2018 NAIA Division I men's basketball tournament
- Teams: 32
- Finals site: Municipal Auditorium Kansas City, Missouri
- Champions: Graceland Yellowjackets (1 title, 1 title game, 1 Fab Four)
- Runner-up: Alexandria State Generals
- Semifinalists: William Penn Statesmen; Shreveport State Pilots;
- Coach of the year: Craig Doty (Graceland (Iowa))
- Charles Stevenson Hustle Award: Dom Robinson (Montana Western)
- Chuck Taylor MVP: LT Davis (Graceland)
- Attendance: Championship game: 6,377
- Top scorer: Jordin Williams (LSU Alexandria) (31 points)

= 2018 NAIA Division I men's basketball tournament =

College basketball tournament

The 2018 NAIA Division I men's basketball tournament was held in March at Municipal Auditorium in Kansas City, Missouri. The 81st annual NAIA basketball tournament features 32 teams playing in a single-elimination format. The opening game round started on March 14, and the National Championship Game was played on March 20. As of 2018, 576 schools have participated in the NAIA Men's Tournament. 48 states, all but Alaska and Wyoming have been represented.

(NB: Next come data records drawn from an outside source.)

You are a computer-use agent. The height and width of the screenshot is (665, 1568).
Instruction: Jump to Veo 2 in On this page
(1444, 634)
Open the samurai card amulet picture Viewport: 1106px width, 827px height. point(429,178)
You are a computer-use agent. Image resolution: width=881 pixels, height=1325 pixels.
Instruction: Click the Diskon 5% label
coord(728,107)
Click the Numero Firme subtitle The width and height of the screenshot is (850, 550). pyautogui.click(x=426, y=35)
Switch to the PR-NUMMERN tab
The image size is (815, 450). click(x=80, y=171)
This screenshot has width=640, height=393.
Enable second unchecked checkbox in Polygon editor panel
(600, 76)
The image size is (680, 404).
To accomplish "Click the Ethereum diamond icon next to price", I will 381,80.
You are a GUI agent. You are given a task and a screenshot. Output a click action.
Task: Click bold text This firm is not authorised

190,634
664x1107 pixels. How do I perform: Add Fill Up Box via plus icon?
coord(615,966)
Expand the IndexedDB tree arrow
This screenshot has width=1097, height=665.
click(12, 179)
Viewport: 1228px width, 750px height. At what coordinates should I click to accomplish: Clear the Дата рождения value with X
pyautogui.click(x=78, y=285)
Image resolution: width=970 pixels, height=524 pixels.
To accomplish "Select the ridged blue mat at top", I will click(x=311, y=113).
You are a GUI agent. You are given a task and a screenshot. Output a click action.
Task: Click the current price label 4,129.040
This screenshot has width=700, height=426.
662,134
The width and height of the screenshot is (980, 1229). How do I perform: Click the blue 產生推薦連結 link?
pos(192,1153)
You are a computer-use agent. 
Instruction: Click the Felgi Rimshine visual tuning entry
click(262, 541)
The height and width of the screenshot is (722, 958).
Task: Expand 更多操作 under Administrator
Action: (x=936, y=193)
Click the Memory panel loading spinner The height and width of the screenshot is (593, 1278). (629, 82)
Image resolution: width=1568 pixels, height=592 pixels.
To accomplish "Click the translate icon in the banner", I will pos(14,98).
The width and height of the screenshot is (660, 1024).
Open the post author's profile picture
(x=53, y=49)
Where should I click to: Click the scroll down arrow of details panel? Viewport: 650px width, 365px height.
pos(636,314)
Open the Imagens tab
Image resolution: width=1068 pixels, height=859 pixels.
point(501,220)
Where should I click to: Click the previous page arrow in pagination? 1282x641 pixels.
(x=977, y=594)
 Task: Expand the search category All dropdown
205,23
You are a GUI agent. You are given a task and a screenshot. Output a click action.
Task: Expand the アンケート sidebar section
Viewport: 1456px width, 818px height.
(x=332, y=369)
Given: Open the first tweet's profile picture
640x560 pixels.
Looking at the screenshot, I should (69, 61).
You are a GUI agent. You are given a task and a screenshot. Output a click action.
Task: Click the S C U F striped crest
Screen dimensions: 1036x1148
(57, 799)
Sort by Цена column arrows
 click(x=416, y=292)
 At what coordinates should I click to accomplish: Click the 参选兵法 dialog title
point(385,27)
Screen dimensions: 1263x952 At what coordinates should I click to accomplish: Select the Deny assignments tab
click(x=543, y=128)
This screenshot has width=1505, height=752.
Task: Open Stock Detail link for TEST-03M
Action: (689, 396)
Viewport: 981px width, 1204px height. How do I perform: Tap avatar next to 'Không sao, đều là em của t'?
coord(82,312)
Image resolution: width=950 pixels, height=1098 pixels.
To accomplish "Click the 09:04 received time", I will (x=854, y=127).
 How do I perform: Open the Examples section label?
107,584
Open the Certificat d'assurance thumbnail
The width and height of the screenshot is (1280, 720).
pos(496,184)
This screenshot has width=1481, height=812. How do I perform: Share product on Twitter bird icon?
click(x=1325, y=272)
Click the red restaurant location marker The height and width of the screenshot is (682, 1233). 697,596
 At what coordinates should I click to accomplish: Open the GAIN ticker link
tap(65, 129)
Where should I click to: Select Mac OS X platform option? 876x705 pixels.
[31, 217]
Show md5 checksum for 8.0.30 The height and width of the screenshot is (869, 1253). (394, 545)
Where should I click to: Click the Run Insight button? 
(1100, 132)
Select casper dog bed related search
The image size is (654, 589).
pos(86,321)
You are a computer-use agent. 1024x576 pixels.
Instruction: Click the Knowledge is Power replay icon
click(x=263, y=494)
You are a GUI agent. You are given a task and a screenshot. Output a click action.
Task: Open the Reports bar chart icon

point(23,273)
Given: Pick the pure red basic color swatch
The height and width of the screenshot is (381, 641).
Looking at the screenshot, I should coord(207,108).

The Tournament Final saw the Graceland Yellowjackets beat the Generals of LSU–Alexandria 83 to 80 in overtime, with the winning 3-point basket made from the right sideline as the game clock expired. It was the first overtime final since 2016, and the ninth overtime final in tournament history. This was Graceland University’s first appearance in the national tournament, and first championship. LSU Alexandria also marked its first appearance in the tournament. The most recent previous first appearance champion was Dalton State (Ga.) in 2015. Graceland became the first team with double-digit losses to win the title since John Brown (Ark.) in 2005. Graceland was the first team from the Heart of America Athletic Conference to compete in the championship final.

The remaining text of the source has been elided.